* **DATA PROVIDED**

########################################

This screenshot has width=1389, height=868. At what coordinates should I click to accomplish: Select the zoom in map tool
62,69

########################################

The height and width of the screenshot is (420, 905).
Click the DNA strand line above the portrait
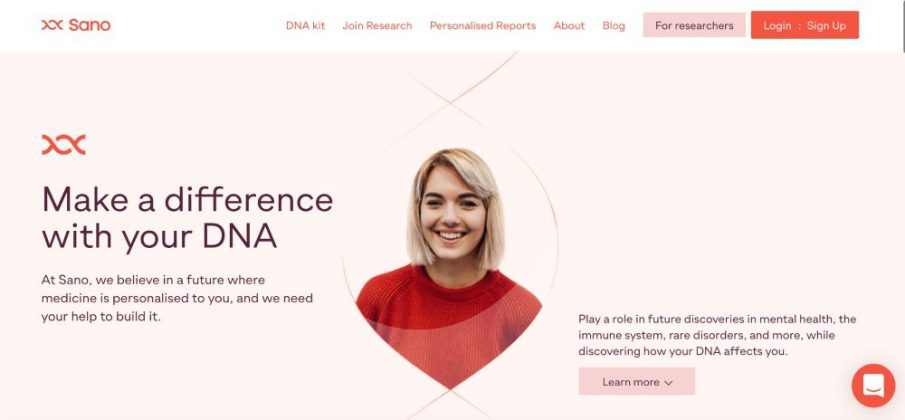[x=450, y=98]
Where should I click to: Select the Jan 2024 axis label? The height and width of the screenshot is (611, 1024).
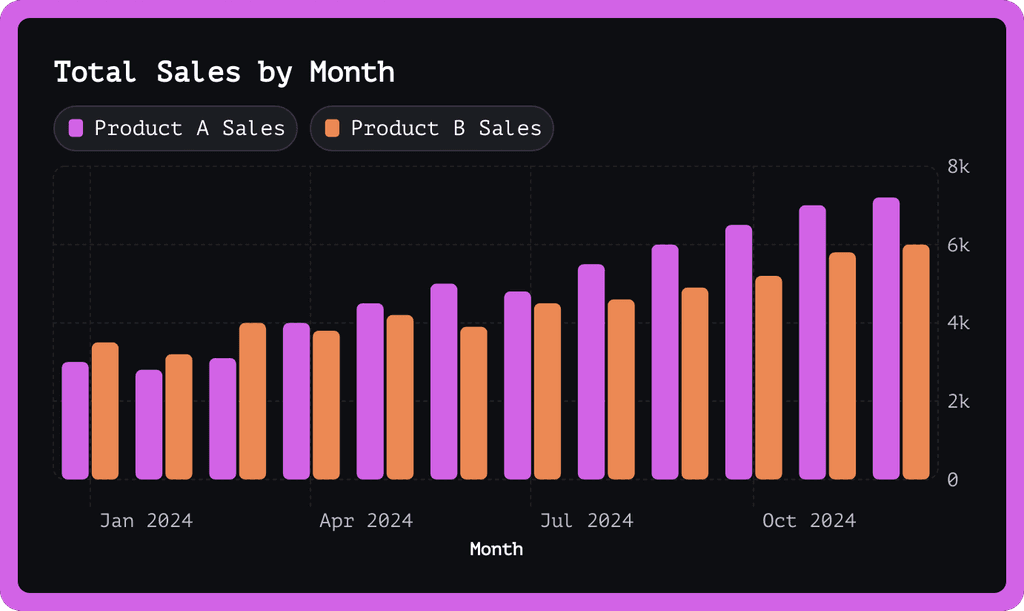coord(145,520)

########################################

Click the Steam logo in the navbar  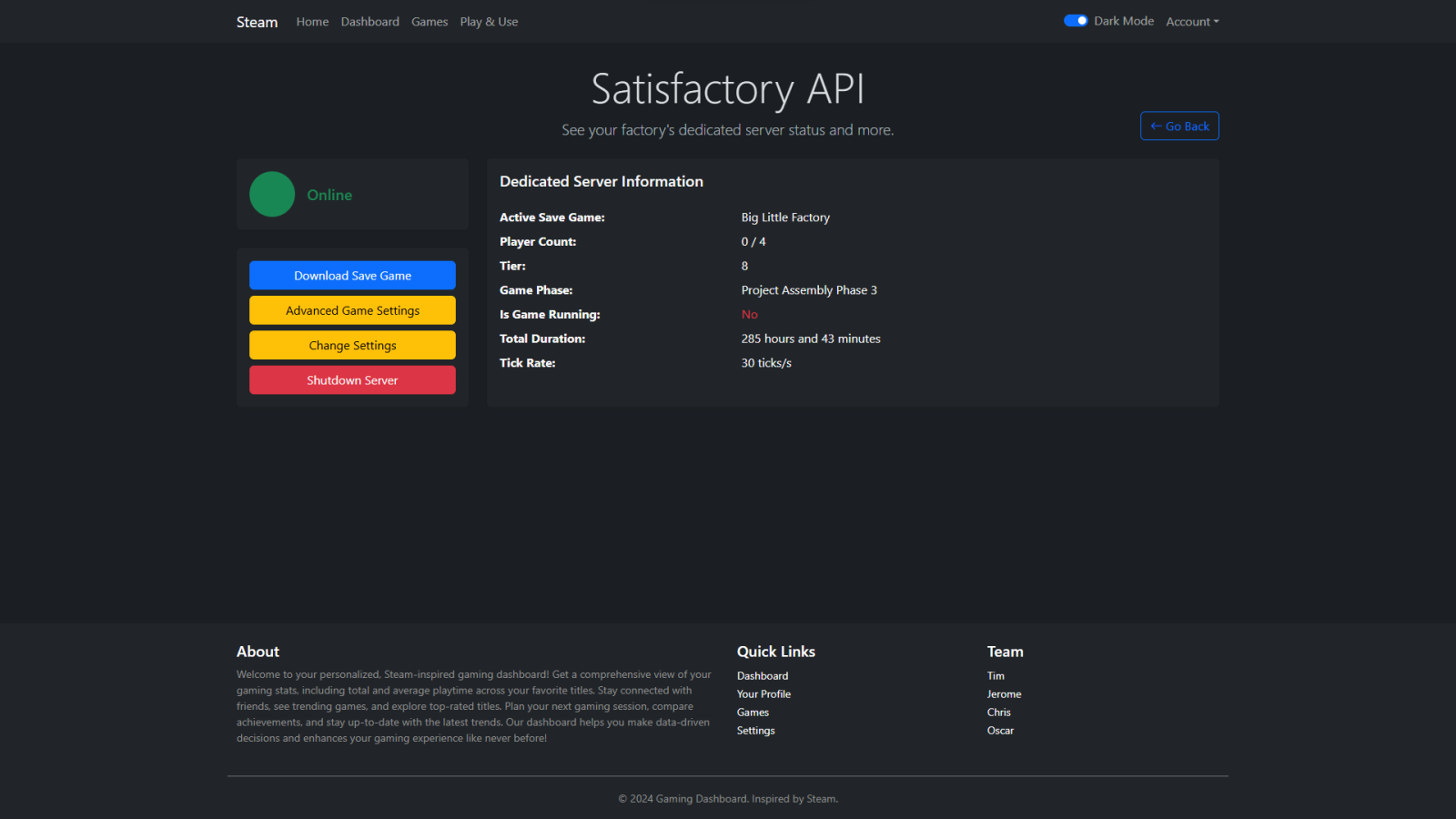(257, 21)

########################################

* **SHORT PROBLEM**
Rescale the data between the lines holding "The height and width of the screenshot is (420, 905)." and "coord(145,520)", inclusive: reproduce those lines with their requests, and multiply every coordinate in the answers by 0.4, rounding to whole numbers with halves rounded up. Leave out the pictures.

* **TASK ANSWER**
The height and width of the screenshot is (420, 905).
Click the DNA strand line above the portrait
[x=180, y=39]
Where should I click to: Select the Jan 2024 axis label? The height and width of the screenshot is (611, 1024).
coord(58,208)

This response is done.